A Folha conversou com algumas das mulheres que subscreveram a carta. Elas deram a entrevista, mas depois pediram anonimato, com medo de represálias internas. O manifesto das protestantes fala de um "movimento violento, iníquo e persecutório insistindo em ‘convidar-nos’ à retirada, para outras denominações cristãs". Elas se recusam.
Não que todas as cristãs concordem em discordar da liderança. Uma integrante da Confederação das Sociedades Auxiliadoras Femininas, que dá suporte à IPB, disse compactuar com a posição.
A reportagem também viu o print de um grupo de pastores da igreja, com lamentos ao conteúdo divulgado pelas mulheres. Um reverendo diz que, "vencida a matéria sobre os partidos de esquerda, só lhes resta a causa do 'suposto' machismo estrutural".
A mensagem faz menção a um relatório que sugeria repudiar "o pensamento de esquerda", mas que acabou barrado pela cúpula da igreja em julho. Diagnosticou-se, então, que a proposta, se levada a cabo, poderia causar um cisma similar ao que ocorreu na ditadura quando alguns pastores, insatisfeitos com o apoio ao regime militar, romperam com a IPB e fundaram uma igreja dissidente.
O reverendo Ageu Magalhães, voz conservadora na estrutura, fez sua crítica publicamente, por meio de uma rede social. Ele se levanta contra uma carta "espúria" que, no seu entender, não pode ter sido redigida por mulheres que se dizem presbiterianas. As verdadeiras fiéis "nunca quiseram ser pastoras ou pregadoras" e são "piedosas e submissas às resoluções do Supremo Concílio", argumenta. O que ele leu "é um manifesto de rebeldia" inadmissível.
OBSERVARAM QUE: (nota do editor)
A exclusão das mulheres de atividades-chave tem potencial para provocar um racha ainda maior do que o dos tempos militares, disseram à Folha pastores próximos a Roberto Brasileiro, o presidente do Concílio.
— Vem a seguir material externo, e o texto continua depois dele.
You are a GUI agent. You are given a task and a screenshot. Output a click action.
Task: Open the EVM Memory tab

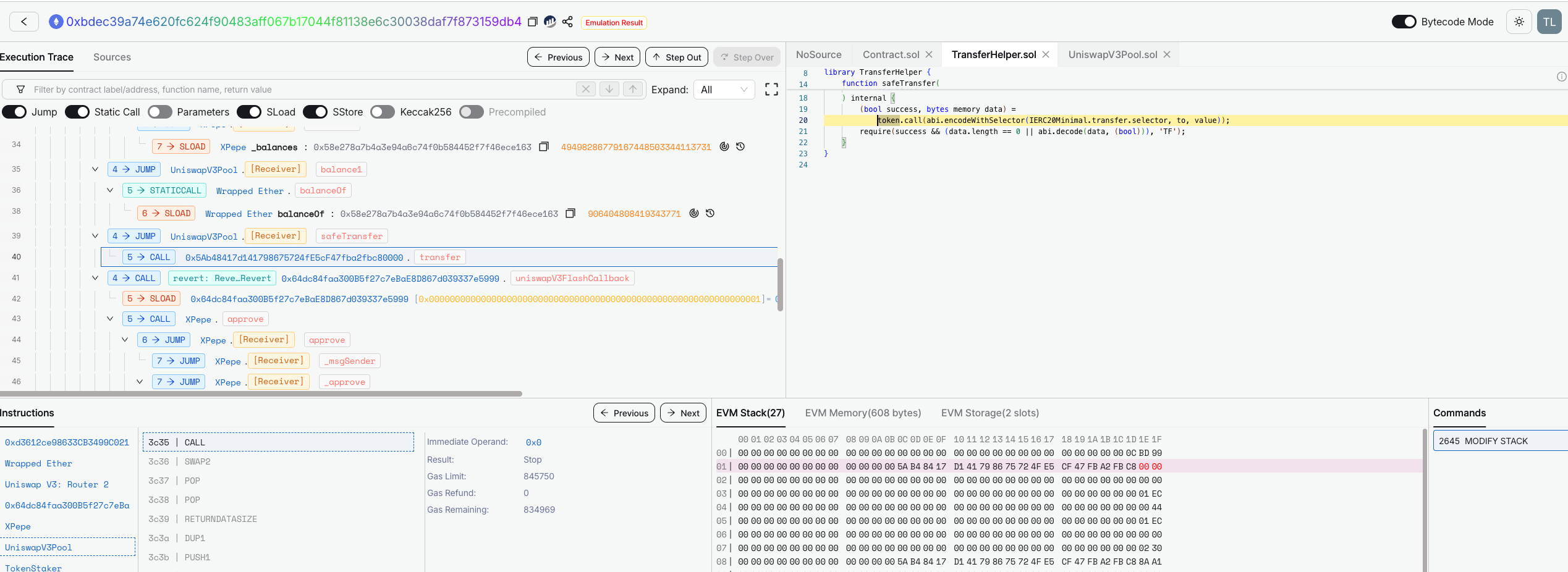point(862,413)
Eles entendem que a questão dos "cristãos de esquerda", muito alardeada pela imprensa, foi solucionada, enquanto das mulheres ainda gera muito ruído com o chão da igreja.
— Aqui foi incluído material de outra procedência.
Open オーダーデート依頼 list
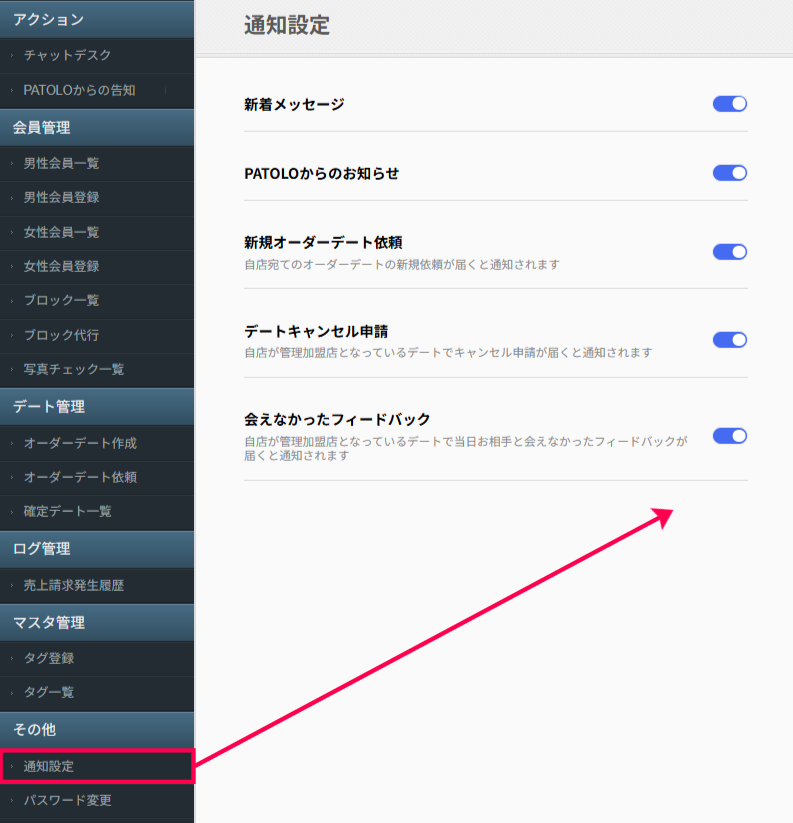Screen dimensions: 793x823 80,477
O jornal procurou a IPB para ouvir seu posicionamento sobre o assunto, mas não recebeu resposta. No último dia 12, em culto de aniversário de 163 anos da IPB, Brasileiro passeou pelo tema.
"Reafirmamos o belo papel que a mulher exerce na vida da nossa igreja", discursou.
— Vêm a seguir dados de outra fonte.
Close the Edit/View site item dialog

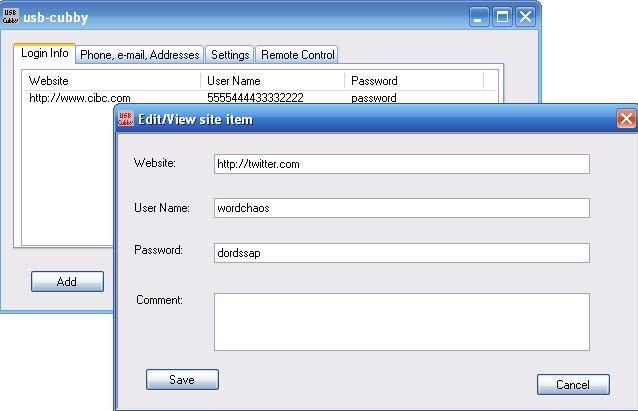coord(626,119)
"Depois, cada irmã poderá examinar os documentos com muita alegria e paixão. Irão descobrir que a nossa igreja deu um valor muito especial para a mulher. Colocou-a, de fato, naquilo que é o mais sublime dos mais sublimes lugares, para o qual Deus a criou: auxiliadora idônea em todas as suas tarefas, todos os seus ministérios e em todo o seu papel."
A crise deflagrada pela reação feminina aos líderes foi motivo de troça em círculos menos conservadores dos presbiterianos. Eles resgatam uma crise ainda mais antiga, do século 19, envolvendo a IPB e maçons. Agora o que periga dividir a igreja não é a maçonaria, brincam. É a "machonaria" mesmo.